In 2018, Alemais played for the Double-A Altoona Curve, where he was primarily a second baseman for the first time in his career. He produced a slash line of .279/.347/.346 with one home run, 34 RBI, and 16 stolen bases in 120 games.

Alemais began the 2019 season with Altoona, but tore his labrum on a slide after 12 games, necessitating season-ending surgery. He underwent a fourth shoulder surgery in February 2021, after sustaining an injury while playing defense for Leones del Escogido.

Alemais was released by the Pirates organization on March 25, 2022.

===Staten Island FerryHawks===
On June 11, 2022, Alemais signed with the Staten Island FerryHawks of the Atlantic League of Professional Baseball. He played in 9 games, hitting .320/.414/.360 with one RBI and 7 stolen bases.

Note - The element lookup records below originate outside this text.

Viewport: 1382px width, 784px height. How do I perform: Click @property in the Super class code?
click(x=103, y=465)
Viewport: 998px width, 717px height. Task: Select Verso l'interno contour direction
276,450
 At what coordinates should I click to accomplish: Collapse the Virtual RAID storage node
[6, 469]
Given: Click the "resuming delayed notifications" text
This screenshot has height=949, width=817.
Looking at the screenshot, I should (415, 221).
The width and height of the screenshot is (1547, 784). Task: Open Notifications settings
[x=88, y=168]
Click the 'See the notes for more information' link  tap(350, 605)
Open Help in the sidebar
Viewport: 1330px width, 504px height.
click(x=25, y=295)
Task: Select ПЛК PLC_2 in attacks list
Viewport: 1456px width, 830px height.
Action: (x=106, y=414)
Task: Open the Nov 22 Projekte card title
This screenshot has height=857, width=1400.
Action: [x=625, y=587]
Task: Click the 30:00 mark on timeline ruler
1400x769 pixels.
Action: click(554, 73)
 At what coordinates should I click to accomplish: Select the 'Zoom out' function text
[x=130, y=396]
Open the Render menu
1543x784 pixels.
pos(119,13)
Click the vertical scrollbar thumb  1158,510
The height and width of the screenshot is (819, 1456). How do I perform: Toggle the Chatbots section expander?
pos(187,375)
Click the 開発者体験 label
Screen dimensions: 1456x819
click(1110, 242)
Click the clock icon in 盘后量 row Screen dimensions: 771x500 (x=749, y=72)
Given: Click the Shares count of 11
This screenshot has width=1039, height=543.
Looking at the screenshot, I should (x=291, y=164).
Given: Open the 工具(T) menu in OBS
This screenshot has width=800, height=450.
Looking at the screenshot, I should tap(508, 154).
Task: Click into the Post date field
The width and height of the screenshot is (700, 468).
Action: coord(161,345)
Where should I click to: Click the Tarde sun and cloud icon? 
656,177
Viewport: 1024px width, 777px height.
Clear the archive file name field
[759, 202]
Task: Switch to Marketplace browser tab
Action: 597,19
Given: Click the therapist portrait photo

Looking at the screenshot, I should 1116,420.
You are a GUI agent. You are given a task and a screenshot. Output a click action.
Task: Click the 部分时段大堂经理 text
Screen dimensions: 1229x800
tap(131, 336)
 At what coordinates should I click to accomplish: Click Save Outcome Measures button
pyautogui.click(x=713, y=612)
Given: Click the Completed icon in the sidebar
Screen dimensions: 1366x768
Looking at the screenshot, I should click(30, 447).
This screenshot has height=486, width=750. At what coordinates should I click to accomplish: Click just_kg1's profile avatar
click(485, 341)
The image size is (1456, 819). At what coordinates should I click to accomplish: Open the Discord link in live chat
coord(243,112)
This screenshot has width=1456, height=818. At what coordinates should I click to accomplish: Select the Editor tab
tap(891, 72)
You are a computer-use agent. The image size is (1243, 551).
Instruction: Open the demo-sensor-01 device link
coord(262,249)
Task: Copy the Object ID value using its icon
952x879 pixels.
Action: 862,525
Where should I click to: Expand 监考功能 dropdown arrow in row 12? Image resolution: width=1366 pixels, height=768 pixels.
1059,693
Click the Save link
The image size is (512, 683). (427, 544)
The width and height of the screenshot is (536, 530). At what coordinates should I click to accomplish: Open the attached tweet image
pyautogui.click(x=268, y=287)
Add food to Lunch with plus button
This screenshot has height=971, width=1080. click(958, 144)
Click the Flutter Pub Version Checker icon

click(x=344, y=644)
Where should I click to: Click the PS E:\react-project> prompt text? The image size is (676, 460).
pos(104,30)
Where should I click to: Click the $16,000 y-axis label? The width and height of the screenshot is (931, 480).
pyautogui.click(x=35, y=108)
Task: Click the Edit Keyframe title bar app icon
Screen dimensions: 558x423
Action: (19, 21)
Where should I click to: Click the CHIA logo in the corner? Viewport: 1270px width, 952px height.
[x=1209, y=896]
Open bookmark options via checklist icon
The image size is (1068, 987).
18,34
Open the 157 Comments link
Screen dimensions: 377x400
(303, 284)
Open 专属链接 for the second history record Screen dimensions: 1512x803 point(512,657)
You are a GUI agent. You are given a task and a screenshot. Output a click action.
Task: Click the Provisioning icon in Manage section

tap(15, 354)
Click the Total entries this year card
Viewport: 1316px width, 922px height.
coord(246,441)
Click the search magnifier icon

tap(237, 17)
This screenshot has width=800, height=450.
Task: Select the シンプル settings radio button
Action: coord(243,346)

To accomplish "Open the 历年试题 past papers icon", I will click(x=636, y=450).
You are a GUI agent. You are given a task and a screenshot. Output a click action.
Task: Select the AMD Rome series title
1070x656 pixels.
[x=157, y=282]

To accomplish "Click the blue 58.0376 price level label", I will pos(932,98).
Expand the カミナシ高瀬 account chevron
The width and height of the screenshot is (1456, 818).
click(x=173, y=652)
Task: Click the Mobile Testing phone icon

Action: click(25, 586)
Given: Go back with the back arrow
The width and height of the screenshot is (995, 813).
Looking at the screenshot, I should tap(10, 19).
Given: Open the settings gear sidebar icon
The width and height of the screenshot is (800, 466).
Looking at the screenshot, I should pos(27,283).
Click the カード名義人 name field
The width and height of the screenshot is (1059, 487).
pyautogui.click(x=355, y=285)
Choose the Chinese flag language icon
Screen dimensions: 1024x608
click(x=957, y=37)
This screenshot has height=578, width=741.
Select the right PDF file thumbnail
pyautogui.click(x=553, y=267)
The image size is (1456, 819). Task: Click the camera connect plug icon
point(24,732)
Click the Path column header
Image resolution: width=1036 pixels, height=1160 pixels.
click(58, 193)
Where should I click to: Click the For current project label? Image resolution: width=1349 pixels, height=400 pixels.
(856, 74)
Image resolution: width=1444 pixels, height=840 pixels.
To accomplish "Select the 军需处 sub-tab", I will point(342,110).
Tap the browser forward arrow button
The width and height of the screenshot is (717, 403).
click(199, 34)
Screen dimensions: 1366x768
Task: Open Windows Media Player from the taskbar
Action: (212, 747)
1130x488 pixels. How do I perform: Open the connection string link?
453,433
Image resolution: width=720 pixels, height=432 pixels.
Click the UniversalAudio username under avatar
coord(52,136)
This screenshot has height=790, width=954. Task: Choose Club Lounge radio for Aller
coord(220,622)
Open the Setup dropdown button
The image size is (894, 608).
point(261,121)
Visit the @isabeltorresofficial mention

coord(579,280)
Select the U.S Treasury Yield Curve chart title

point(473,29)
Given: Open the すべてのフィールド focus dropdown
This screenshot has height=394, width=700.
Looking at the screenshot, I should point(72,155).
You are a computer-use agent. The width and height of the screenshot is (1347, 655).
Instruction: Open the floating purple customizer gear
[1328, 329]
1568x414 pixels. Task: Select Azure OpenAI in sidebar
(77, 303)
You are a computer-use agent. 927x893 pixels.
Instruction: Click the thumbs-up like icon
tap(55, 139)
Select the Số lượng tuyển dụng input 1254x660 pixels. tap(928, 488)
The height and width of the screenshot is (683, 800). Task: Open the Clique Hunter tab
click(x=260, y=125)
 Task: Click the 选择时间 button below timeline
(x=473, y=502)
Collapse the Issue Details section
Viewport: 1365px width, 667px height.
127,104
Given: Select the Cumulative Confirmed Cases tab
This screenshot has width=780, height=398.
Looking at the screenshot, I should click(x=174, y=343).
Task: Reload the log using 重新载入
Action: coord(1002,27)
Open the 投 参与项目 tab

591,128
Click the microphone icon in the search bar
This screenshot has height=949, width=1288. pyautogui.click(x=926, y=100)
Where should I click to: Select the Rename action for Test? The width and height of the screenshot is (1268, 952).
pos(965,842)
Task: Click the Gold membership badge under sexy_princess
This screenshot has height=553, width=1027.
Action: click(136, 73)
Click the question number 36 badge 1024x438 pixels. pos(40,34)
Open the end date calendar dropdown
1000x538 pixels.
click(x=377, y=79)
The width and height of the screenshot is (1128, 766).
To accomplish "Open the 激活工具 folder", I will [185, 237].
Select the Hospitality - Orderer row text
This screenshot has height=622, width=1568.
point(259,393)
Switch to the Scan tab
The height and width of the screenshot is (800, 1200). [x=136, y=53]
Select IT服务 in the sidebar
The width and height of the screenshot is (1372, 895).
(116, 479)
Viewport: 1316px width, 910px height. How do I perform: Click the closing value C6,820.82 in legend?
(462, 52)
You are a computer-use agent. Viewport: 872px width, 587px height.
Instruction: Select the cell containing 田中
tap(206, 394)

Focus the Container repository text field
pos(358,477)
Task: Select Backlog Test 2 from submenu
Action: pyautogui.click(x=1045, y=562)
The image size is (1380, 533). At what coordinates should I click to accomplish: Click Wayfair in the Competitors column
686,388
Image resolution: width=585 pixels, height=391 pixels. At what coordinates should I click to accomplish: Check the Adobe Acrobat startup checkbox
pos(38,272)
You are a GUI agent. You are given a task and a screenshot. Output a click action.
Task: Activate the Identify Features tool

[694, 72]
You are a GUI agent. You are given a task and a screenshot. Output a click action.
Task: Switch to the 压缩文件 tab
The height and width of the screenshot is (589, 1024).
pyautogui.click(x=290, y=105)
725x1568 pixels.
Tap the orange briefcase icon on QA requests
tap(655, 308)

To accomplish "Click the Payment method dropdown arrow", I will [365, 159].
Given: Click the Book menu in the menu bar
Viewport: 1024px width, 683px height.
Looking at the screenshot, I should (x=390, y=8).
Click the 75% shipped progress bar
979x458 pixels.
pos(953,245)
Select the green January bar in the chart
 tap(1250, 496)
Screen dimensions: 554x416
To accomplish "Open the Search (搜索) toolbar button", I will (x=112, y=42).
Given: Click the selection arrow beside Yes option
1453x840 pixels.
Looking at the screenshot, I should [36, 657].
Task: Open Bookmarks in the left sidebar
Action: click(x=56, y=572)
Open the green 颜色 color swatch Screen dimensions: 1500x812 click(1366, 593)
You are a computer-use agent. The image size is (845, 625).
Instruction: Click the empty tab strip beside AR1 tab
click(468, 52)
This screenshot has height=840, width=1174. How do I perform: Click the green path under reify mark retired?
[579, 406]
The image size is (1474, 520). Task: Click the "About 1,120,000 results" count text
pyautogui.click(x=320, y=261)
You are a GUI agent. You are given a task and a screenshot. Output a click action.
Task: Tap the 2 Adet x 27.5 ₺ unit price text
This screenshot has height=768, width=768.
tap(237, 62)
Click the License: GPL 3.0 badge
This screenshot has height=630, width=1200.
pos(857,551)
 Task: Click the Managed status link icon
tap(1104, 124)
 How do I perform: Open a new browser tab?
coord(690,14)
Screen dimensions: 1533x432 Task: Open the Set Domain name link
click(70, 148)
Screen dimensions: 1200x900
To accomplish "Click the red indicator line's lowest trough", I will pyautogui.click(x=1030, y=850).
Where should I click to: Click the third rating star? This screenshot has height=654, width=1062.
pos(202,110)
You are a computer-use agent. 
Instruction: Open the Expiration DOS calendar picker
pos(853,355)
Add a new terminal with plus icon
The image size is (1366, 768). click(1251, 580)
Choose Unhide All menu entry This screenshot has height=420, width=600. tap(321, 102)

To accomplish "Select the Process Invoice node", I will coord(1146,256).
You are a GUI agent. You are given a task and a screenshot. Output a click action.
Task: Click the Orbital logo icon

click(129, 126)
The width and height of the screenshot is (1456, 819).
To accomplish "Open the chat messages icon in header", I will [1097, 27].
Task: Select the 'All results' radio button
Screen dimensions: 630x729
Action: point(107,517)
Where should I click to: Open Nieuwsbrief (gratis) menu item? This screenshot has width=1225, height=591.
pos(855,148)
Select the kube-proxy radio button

On February 14, 2024, after a year of inactivity, Alemais re–signed with Staten Island. In five games for the FerryHawks, he went 2–for–20 (.100) with one RBI and one stolen base. Alemais was released by Staten Island on May 10.

On May 31, 2024, Alemais announced his retirement from professional baseball.

==Personal life==
Alemais has multiple tattoos, the first of which he got when he was 17. His family is of Dominican origin, and the first language Alemais learned was Spanish. His grandfather Felipe is a friend of Robinson Cano's grandfather. Alemais has one younger brother.